In the Pages | Null Physics Origins
Why does the universe exist?
Most physicists and cosmologists think that fundamental questions of "why?" are philosophy, not science. They maintain that physical science is limited to describing the universe; its purpose is not to understanding why it is the way it is.
Terence Witt, along with a few others, always knew that there was a logical and scientific explanation for the universe's presence. Throughout his life, science teachers and physics professors told him the universe came from the Big Bang. Witt never accepted this conclusion because it was riddled with huge logical inconsistencies such as "what caused the Big Bang?" and "Why did it happen when it did?". He felt that the true solution to the mystery of our existence would explain the hows and whys of the universe as well as provide testable predictions.
Witt invested more than 30 years building the theory now known as Null Physics. Various breakthroughs led up to an incredible discovery that occurred to him in the most unlikely of places - an army training exercise in the post-eruption desolation near Mount St. Helens. Witt managed to make this transcendent breakthrough while training in harsh conditions. Unable to properly record his thoughts in his journal, he wrote the idea on a small piece of scrap paper. The foundation of Null Physics was born.
What started as a product of pure thought led to years of research and testing. Null Physics, built on the pure fundamentals of geometrical physics and reality, struggled to be heard, but was finally published in the book Our Undiscovered Universe in 2007. Witt is an outsider to the theoretical physics community, but is working to break down the barriers that entrench the scientific world, and Null Physics is making promising inroads.
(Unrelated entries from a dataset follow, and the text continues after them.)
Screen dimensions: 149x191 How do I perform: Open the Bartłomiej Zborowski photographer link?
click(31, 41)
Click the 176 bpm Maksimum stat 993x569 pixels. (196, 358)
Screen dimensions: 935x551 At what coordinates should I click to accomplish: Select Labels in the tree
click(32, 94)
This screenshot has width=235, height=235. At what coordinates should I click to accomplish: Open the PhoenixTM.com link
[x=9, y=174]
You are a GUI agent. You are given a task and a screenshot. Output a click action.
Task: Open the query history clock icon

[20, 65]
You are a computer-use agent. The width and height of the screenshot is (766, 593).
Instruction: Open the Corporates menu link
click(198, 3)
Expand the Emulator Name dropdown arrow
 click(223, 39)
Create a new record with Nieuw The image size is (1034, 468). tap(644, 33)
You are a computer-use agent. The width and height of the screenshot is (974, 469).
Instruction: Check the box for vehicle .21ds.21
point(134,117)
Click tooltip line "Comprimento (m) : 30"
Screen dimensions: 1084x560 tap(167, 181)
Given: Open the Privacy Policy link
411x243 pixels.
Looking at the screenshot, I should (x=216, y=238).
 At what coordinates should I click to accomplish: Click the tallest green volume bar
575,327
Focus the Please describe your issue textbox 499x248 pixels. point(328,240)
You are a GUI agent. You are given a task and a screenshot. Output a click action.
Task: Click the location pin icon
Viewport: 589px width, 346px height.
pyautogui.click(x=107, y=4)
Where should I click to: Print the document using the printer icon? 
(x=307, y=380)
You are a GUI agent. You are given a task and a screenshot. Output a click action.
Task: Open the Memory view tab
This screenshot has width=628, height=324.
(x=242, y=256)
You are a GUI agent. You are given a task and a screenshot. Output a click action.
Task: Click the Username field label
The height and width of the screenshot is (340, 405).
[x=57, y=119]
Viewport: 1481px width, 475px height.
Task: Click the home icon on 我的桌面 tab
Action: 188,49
As Witt actively challenges the current cosmological dogma, much of his inspiration comes from another heretic, Galileo Galilei, 1564-1642: "In questions of science the authority of a thousand is not worth the humble reasoning of a single individual."
It goes without saying that skepticism is a valuable attribute and is, after all, what prompted Terence Witt to pursue the road less traveled. But skepticism should always be tempered with curiosity.